I guess there are some concrete proposals in the sections for each of these list items, but nothing jumped out at me as low-hanging fruit.

The authors next point out the 0th problem - that our democracy has become markedly undemocratic. They propose the common sense reforms one would expect:

  • Reform redistricting. We do just recently seem to be making a little progress against gerrymandering.
  • Restrict money in politics. They reference the Citizen's United disaster.
  • Stop the revolving door. Ha ha, I think that Agent Orange's cabinet consists almost exclusively of former lobbyists.
  • Reform the filibuster. Didn't the traitor Mitch McConnell, the master of nation-be-damned expediency, decide to sacrifice the filibuster to some short term goal a year or so ago?
  • Reinvigorate voting. Voting in the United States should be mandatory, so that representation of the people is a reality and not a fiction. Australia has mandatory voting.
One thing that I have gotten completely tired of writing: all this can be done, and we can move forward instead of backwards, if YOUNG PEOPLE START VOTING! Finally, the 2018 mid-terms were somewhat encouraging. Young, savvy leaders like Alexandra Ocasio-Cortez seem to be getting the yung'uns fired up. Finally!

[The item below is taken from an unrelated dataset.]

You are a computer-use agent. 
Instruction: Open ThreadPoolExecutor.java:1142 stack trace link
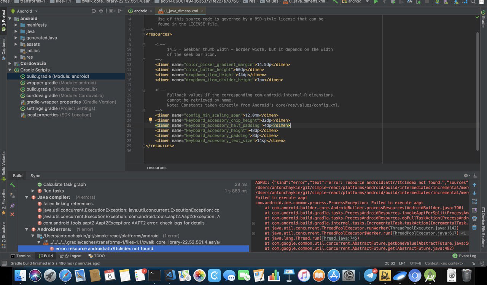pyautogui.click(x=424, y=228)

Chapter 6 is titled "Harvest - We Reap What We Sow". Here are some of the exhortations from this brief, final chapter.

We have been depicting, in short, a grown-up version of freedom. What does freedom mean? Only children and other immature people truly believe that it means only “I get to do whatever I want.” Only the immature believe that a slogan like “Don’t tread on me” makes any restriction tyrannical.

...

But the reality of the Revolution and of the intellectual, moral, and political atmosphere that yielded it is that our nation’s founders were formed by a philosophy of freedom as mutual obligation—of rights as duties.

...

Freedom is just another word for we’re all in it together. If it is to mean anything, freedom must mean responsibility. In the end, freedom is responsibility.

...

We are all second generation Americans. Great seeds have been sown for us. Let us now tend, with wisdom and humility, the gardens of our democracy.

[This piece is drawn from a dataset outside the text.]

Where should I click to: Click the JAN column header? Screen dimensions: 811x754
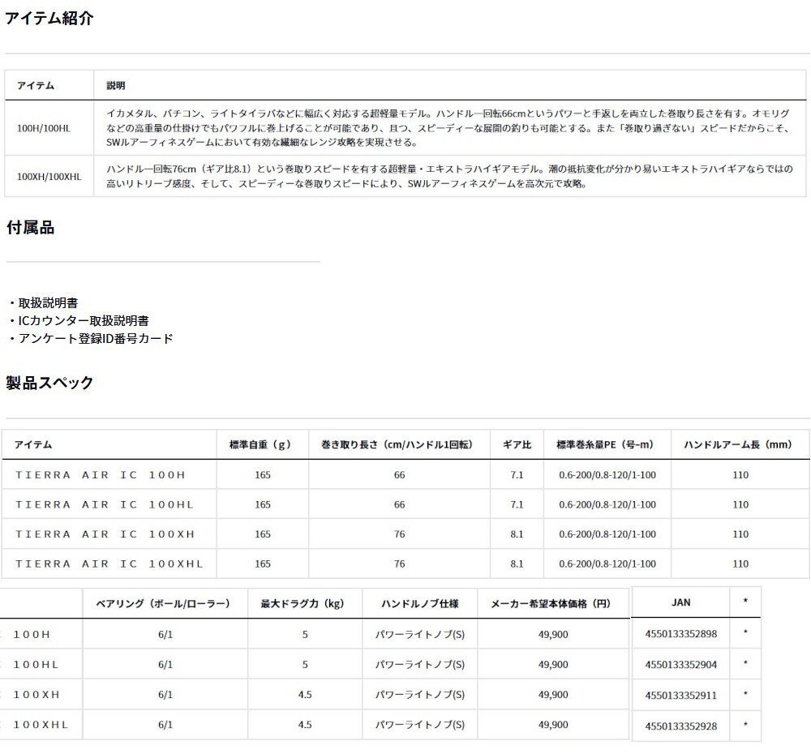681,602
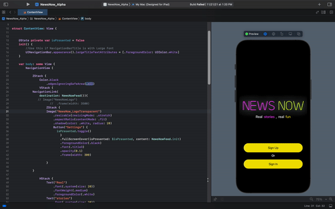Run the NewsNow_Alpha project
Screen dimensions: 335x209
click(28, 4)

So, overall, up until their new concept of government, not a lot of ideas we have not heard before. But, conceptually, a paradigm shift from machine to garden is most excellent, IMO. I am behind any paradigm that references gardens and/or gardening.

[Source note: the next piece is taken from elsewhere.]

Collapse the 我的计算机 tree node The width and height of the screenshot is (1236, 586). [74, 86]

1 thing I did find annoying. They reference the Tea Party 3 times, as opponents of big, overreaching government who "want to reclaim ownership of government and regain the attention of our elected leaders". There is no mention of the fact that the main thing that actually enabled the foundation of the Tea Party was the racist backlash against the election of the 1st black president.

Here's my garden last May: tomatoes, zucchini and yellow squash, brussels sprouts, broccolini, leaf lettuce, kale, snow peas, cabbage, and green, red, and jalapeño peppers. Plus, in the background, a tomatillo bush that my wife planted, which produced tomatillos out the wazoo.